Duplicate the lines from the one containing "Given: Focus the CityId partition key field" to the one containing "click(640, 45)", both included, and copy nothing else.

########################################

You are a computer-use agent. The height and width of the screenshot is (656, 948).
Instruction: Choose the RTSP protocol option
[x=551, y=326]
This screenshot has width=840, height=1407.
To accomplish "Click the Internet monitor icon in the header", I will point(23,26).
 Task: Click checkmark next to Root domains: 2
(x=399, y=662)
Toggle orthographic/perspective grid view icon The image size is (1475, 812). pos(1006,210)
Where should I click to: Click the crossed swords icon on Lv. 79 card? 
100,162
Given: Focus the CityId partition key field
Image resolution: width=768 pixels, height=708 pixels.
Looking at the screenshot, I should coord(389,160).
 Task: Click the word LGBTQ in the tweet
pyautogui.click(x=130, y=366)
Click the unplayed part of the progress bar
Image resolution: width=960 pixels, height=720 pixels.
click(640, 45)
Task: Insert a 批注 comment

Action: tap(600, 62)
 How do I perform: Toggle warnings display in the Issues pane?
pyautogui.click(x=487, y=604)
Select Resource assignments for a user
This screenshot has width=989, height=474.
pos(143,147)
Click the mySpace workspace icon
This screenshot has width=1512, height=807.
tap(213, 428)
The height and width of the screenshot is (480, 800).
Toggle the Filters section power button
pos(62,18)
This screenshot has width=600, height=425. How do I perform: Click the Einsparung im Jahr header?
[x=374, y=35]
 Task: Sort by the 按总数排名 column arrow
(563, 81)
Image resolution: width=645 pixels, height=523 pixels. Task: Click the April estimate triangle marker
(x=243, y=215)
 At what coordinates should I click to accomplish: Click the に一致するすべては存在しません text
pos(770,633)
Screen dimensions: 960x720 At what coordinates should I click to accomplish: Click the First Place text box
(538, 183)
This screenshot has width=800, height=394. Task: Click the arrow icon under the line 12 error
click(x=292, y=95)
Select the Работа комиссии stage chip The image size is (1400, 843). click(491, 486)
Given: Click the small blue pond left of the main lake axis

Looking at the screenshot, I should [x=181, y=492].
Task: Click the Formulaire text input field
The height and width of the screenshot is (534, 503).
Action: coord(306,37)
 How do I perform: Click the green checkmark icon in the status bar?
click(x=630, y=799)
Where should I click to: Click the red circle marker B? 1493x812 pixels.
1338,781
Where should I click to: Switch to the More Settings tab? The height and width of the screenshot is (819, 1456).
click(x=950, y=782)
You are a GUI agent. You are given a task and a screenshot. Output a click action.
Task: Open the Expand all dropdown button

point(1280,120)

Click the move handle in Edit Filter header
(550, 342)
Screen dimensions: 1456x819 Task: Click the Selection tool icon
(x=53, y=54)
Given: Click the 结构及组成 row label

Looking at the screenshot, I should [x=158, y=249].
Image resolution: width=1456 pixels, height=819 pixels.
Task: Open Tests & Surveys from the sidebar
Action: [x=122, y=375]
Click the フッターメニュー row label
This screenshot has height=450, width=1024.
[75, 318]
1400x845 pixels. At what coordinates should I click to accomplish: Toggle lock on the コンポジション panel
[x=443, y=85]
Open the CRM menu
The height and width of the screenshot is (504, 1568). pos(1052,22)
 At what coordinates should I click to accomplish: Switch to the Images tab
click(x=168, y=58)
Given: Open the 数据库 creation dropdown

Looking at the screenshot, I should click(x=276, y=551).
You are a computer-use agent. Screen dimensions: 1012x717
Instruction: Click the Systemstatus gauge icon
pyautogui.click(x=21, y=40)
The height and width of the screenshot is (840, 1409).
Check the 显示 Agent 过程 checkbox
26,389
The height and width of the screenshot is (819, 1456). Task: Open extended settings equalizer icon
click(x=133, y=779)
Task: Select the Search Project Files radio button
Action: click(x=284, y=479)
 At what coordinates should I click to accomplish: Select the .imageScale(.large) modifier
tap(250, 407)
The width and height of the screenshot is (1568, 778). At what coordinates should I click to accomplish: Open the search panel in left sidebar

########################################

CORRECT RESULT >>
Given: Focus the CityId partition key field
Image resolution: width=768 pixels, height=708 pixels.
Looking at the screenshot, I should coord(389,160).
 Task: Click the word LGBTQ in the tweet
pyautogui.click(x=130, y=366)
Click the unplayed part of the progress bar
Image resolution: width=960 pixels, height=720 pixels.
click(640, 45)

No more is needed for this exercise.